I will explain a little about ichiju-sansai. One kind of broth is miso-shiru (fermented soy bean paste, in a stock made from seaweed and dried bonito shavings. A mixture of red and white soy bean paste is usually used). This has vegetables and wheat bran, and so on, in it. Mukozuke is usually raw fish. Nimono is the most important dish, and consists of a clear soup with morsels of all kinds of vegetables, fish and fowl in it. Yakimono is usually fish. For each kind of dish, whether vegetables, fish or fowl, the food that tastes best at the time of the tea event, in other words, the food of the season is used. For a morning tea event in summer, the food is ichiju-nisai (one soup and two dishes, mukozuke and nimono). It is thought best not to eat raw fish at this time.
As for the procedure of kaiseki, first the host hands the guests a low tray without legs called 'oshiki' on which there are rice, soup and mukozuke.
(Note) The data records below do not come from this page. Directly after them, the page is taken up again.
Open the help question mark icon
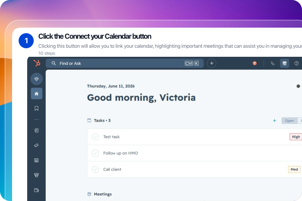coord(296,63)
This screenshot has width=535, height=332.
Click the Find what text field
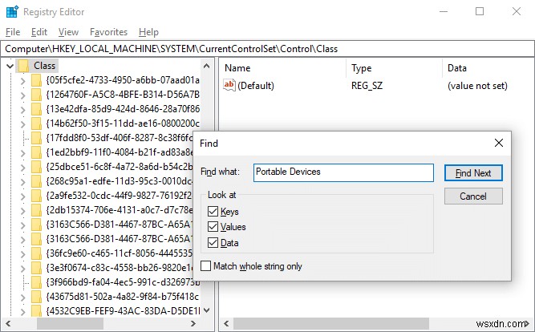point(343,172)
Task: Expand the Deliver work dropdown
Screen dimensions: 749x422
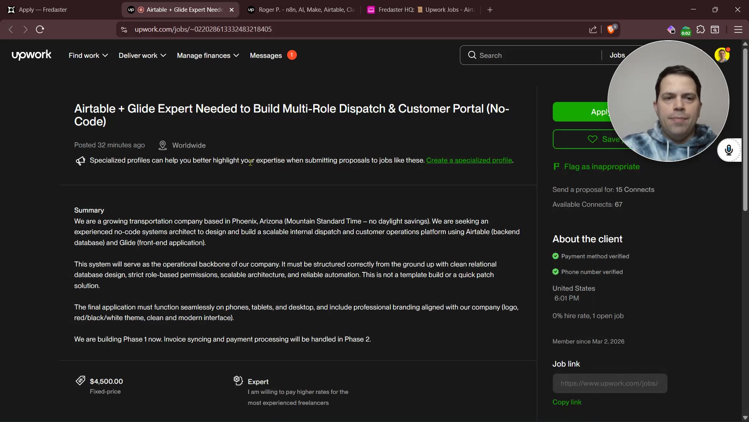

The rice is a mouthful that has just been cooked and is not yet completely steamed (which shows that the host could hardly bear to wait for the guests to arrive), then the nimono and the yakimono are brought in. Great care is taken with the serving of the food so that when one course is finished the next one is immediately brought in.
Shiizakana and suimono, as well as hassun with its delicacies from mountain and sea are to be eaten with sake, so that reserve breaks down between the host and guests and between the guests themselves, producing lively conversation.
Lastly the host brings out a drink of hot water that has been poured onto the browned rice in the bottom of the cooking pot and some incense. The guests clean their empty dishes, and as if thanking the host for the meal, put down their chopsticks on their trays in unison,making a deliberately loud noise. This signals to the host who is in the mizuya (preparation room) that they have finished eating.